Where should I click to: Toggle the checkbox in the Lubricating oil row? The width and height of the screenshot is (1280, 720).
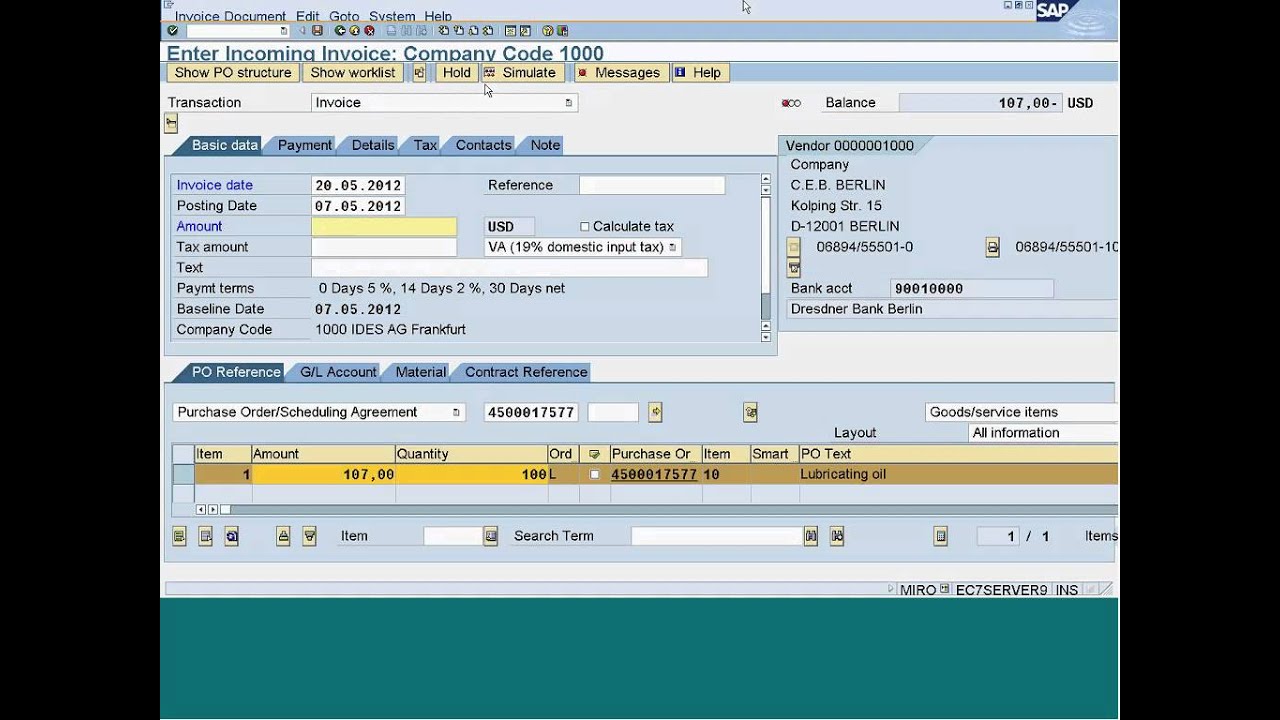pos(594,475)

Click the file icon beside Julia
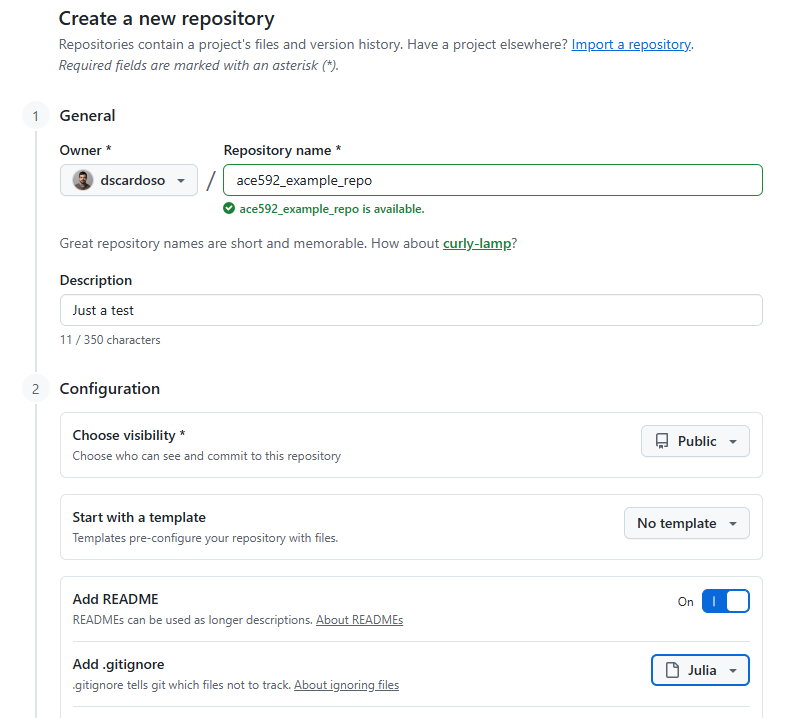click(672, 670)
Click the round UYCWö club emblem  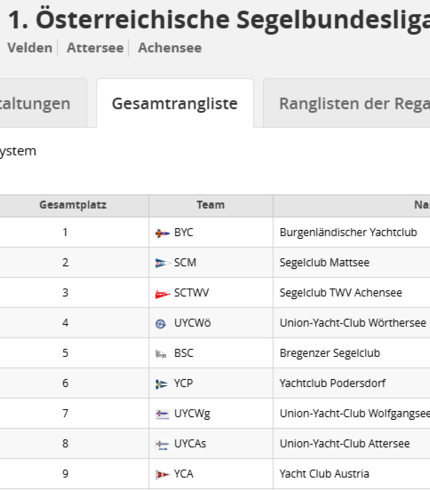point(161,324)
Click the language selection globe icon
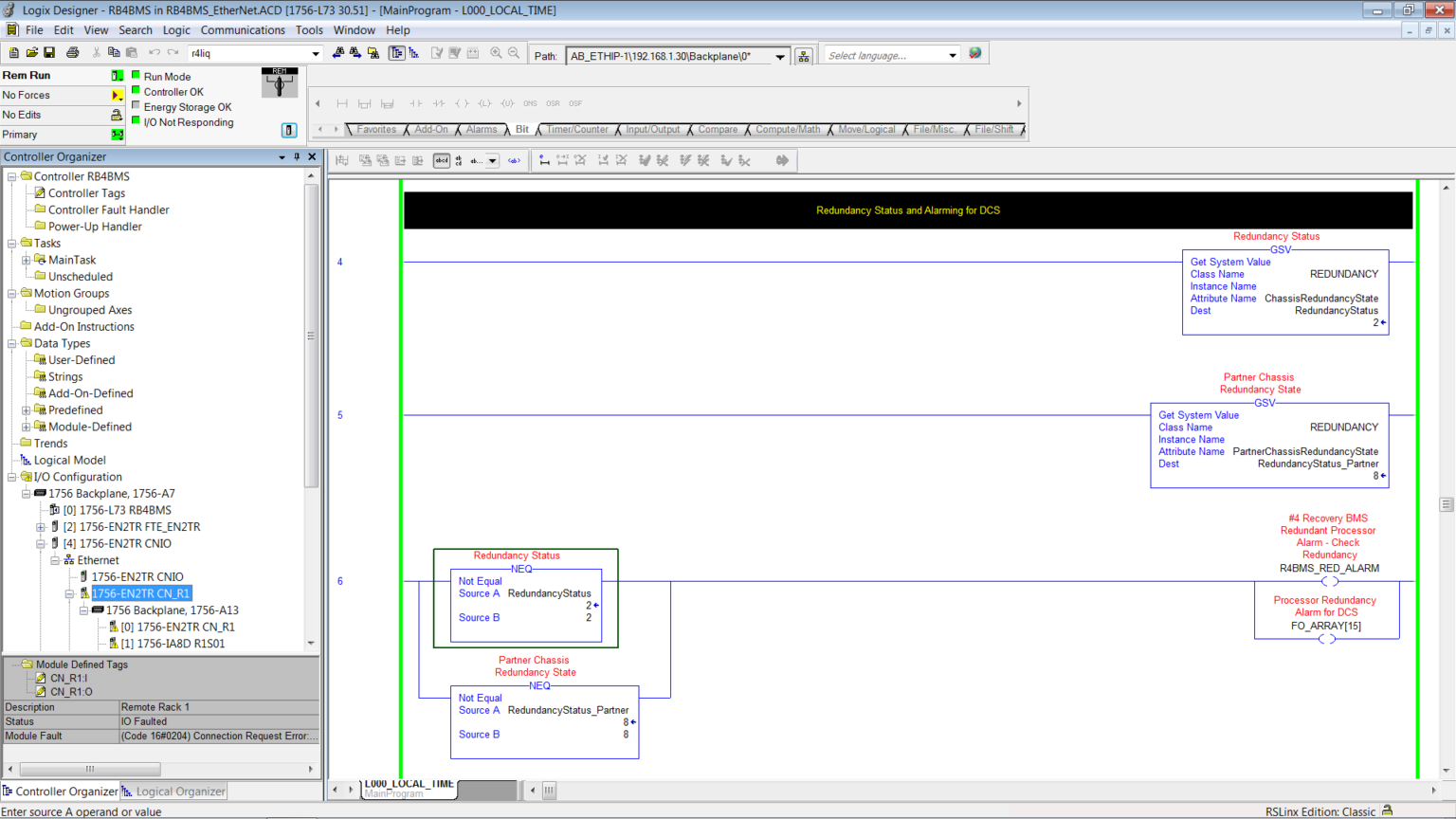The image size is (1456, 819). pyautogui.click(x=974, y=53)
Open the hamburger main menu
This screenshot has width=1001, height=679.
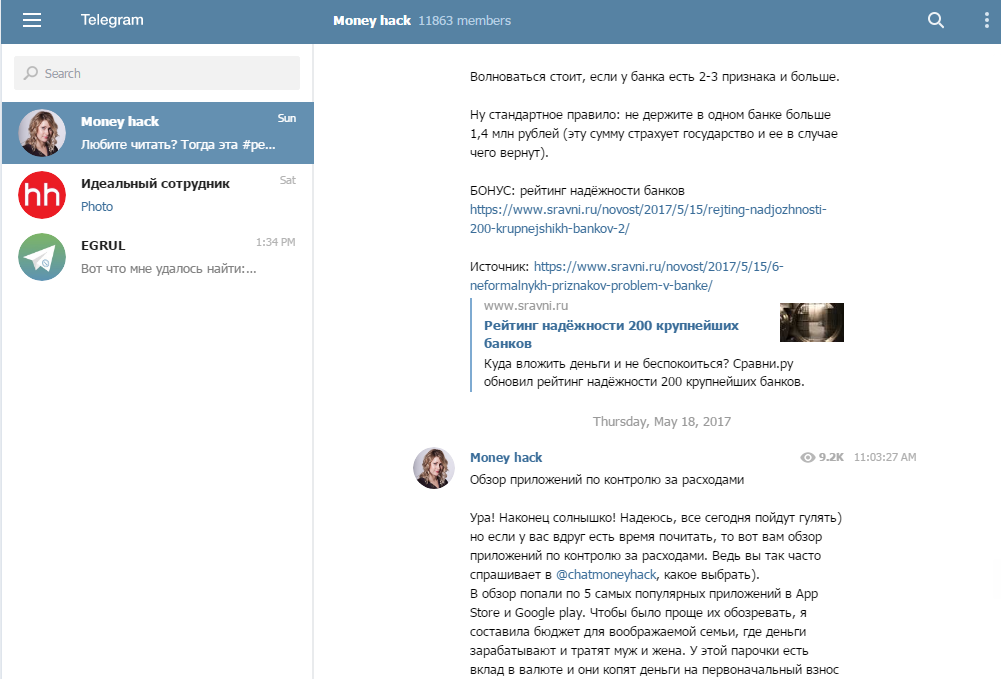tap(32, 20)
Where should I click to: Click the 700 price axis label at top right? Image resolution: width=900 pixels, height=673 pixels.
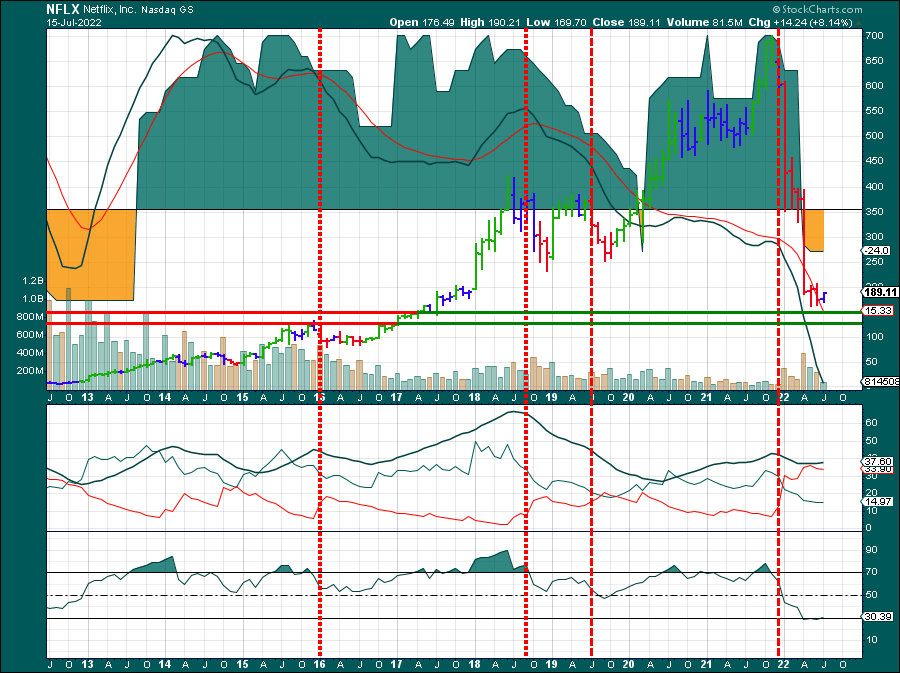[873, 36]
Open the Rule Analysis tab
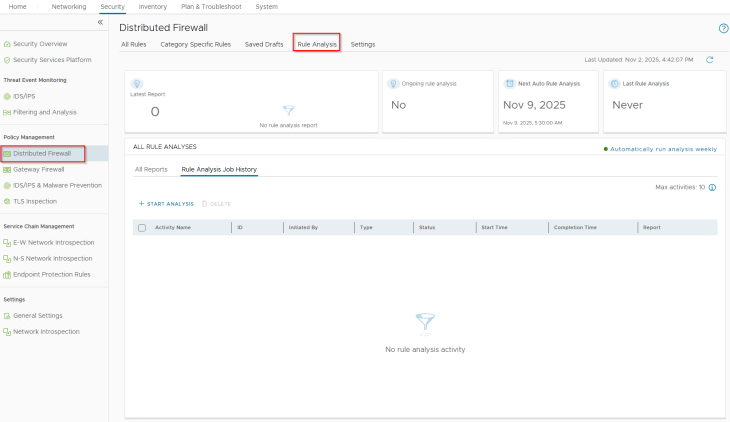Viewport: 730px width, 422px height. coord(317,44)
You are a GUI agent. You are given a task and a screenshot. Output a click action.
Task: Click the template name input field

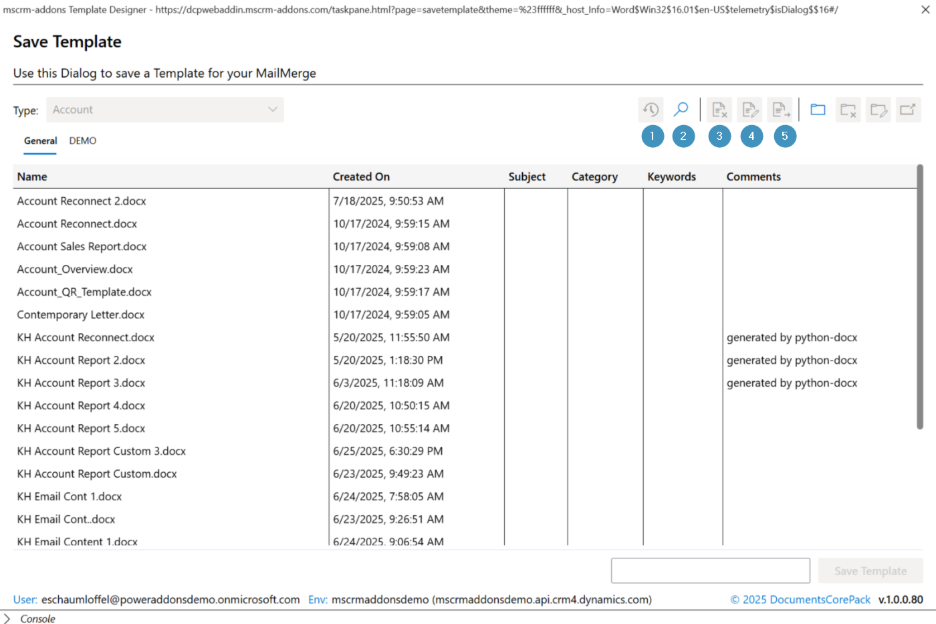[x=710, y=571]
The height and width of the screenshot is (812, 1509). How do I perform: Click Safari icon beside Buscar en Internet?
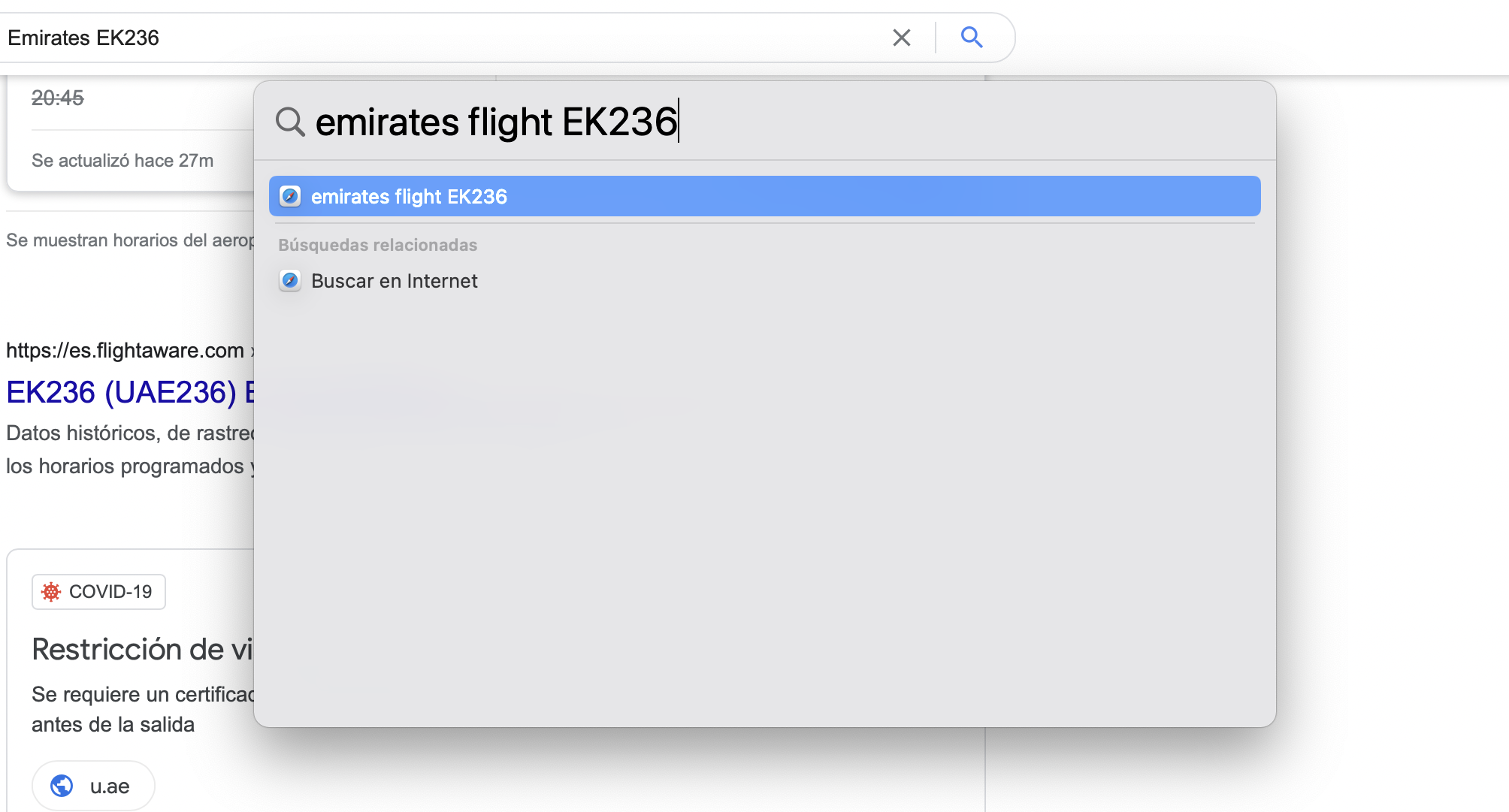[x=290, y=281]
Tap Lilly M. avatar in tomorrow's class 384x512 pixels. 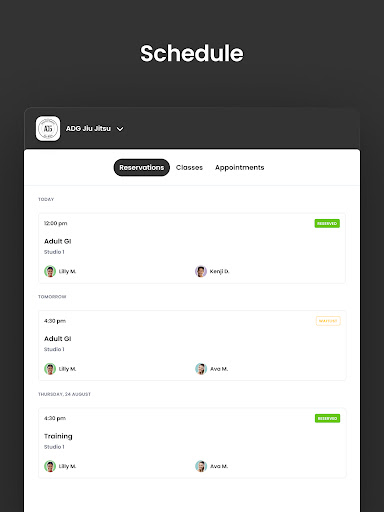coord(50,369)
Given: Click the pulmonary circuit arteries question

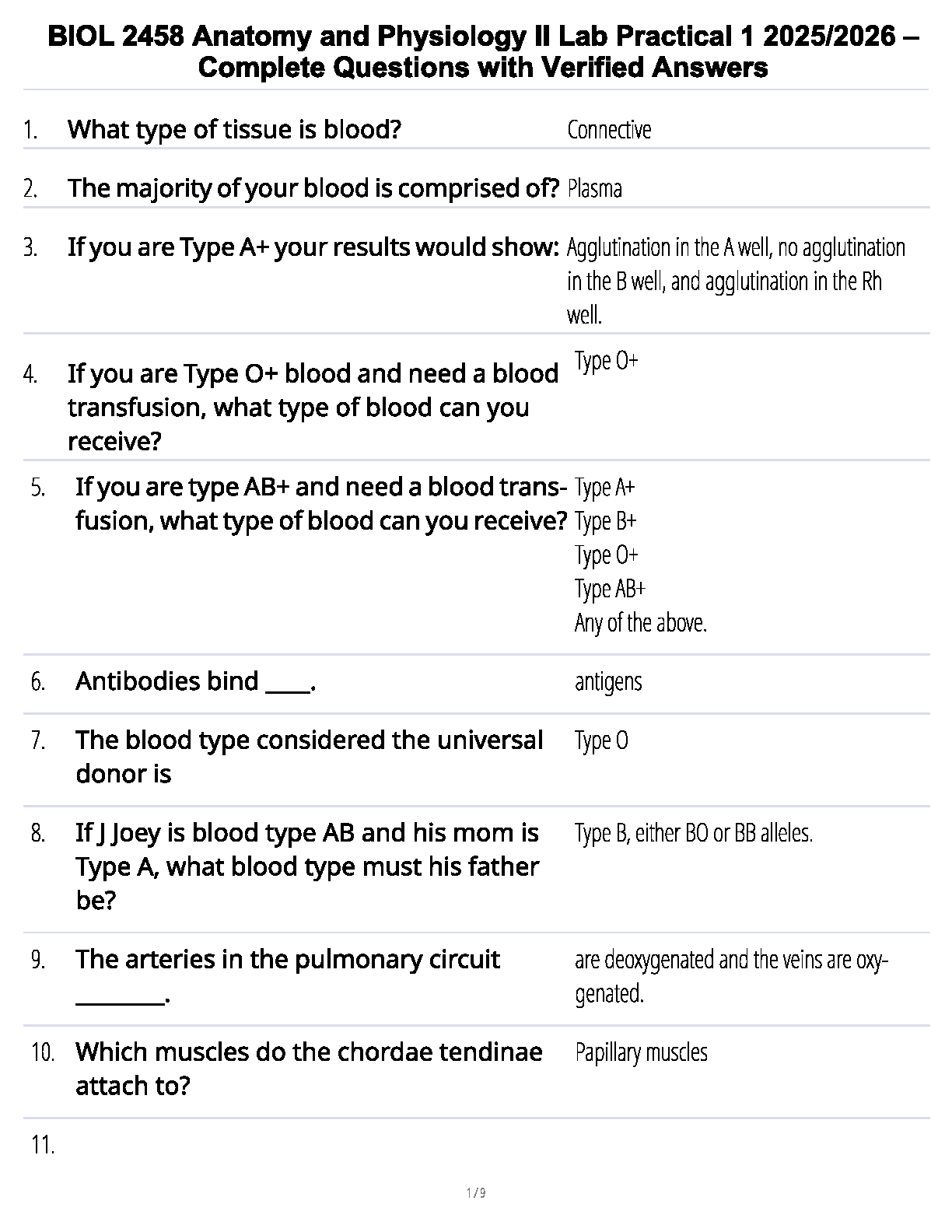Looking at the screenshot, I should tap(288, 960).
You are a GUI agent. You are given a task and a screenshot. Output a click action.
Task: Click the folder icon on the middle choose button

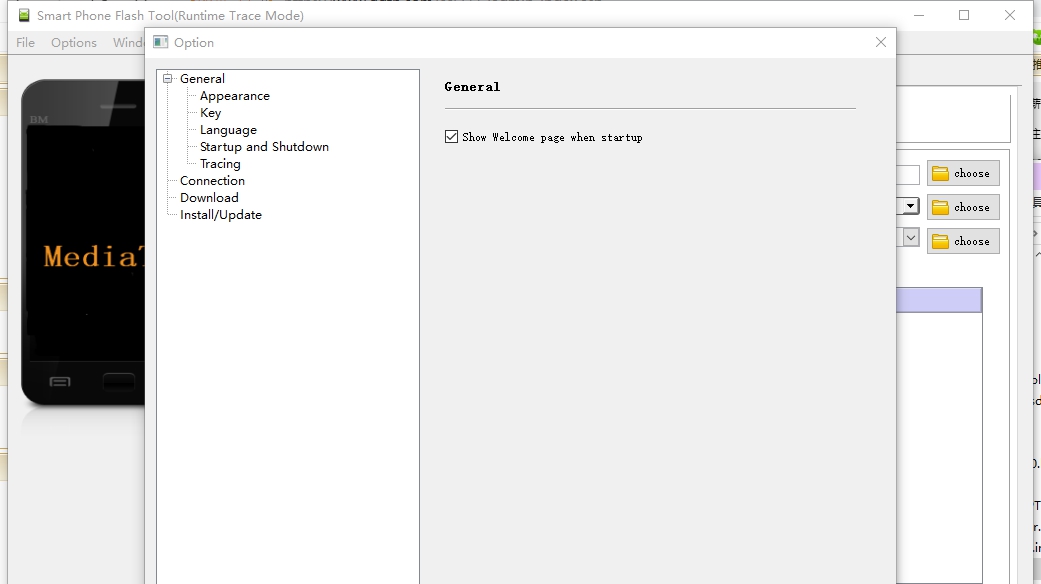pos(940,208)
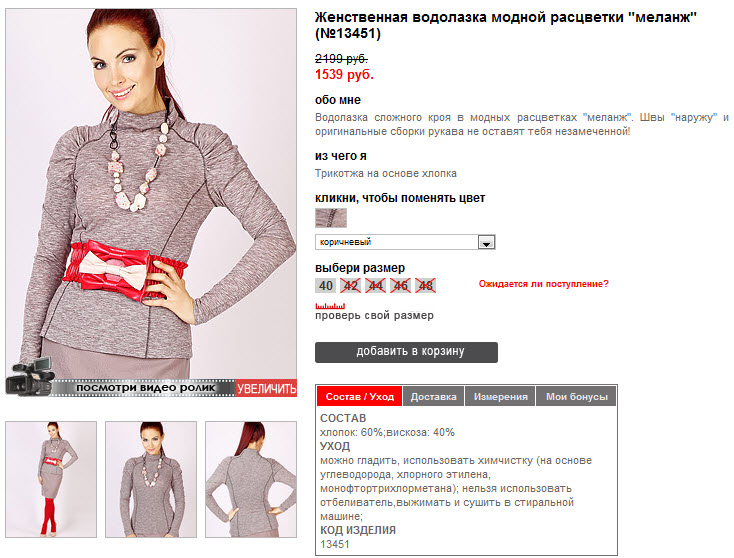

--- Task description ---
The lines to retype begin with the one containing "Given: Click the" and end with the last line of the records. Reproduce them exactly and omit the pictures.

--- Response to the task ---
Given: Click the pulmonary circuit arteries question

Looking at the screenshot, I should tap(288, 960).
You are a GUI agent. You are given a task and a screenshot. Output a click action.
Task: Click the folder icon on the middle choose button

pos(940,208)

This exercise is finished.